Nokia to make 142 redundant
Nokia Portugal is to make up to 142 staff redundant as it redefines its cost base according to the Lusa news agency.
The company made the announcement on Wednesday when it said it would make every effort to help those affected.
On Thursday, a source at the Directorate-General of Employment and Labour Relations (DGERT) told Lusa that it would “await the setting up of a representative commission to act on behalf of the staff to be made redundant in order to schedule a first meeting.
Nokia said the redefinition of its costs base was a necessary step to adjust to a challenging macroeconomic environment and to guarantee its long-term profitability and competitiveness while continuing to be confident about future opportunities. “The most difficult company decisions are those that impact our people”, it sated.
Nokia saw its profits fall 84% to €679 million in 2023 due to the adverse macroeconomic environment.

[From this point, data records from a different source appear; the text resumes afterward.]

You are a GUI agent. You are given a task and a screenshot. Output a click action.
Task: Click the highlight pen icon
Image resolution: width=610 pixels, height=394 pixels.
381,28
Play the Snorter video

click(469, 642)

Its EBITDA was €1.688Bn, corresponding to a fall of 27%. Net sales stood at €22.258 million, a like-for-like fall of 11%.
The Finish technology company, one of the largest manufacturers in the world of telecommunications networks on a par with China’s Huawei and Sweden’s Ericsson, posted a loss of €33 million in Q4 of 2023 compared to a profit of €3.152Bn for the same period in 2022.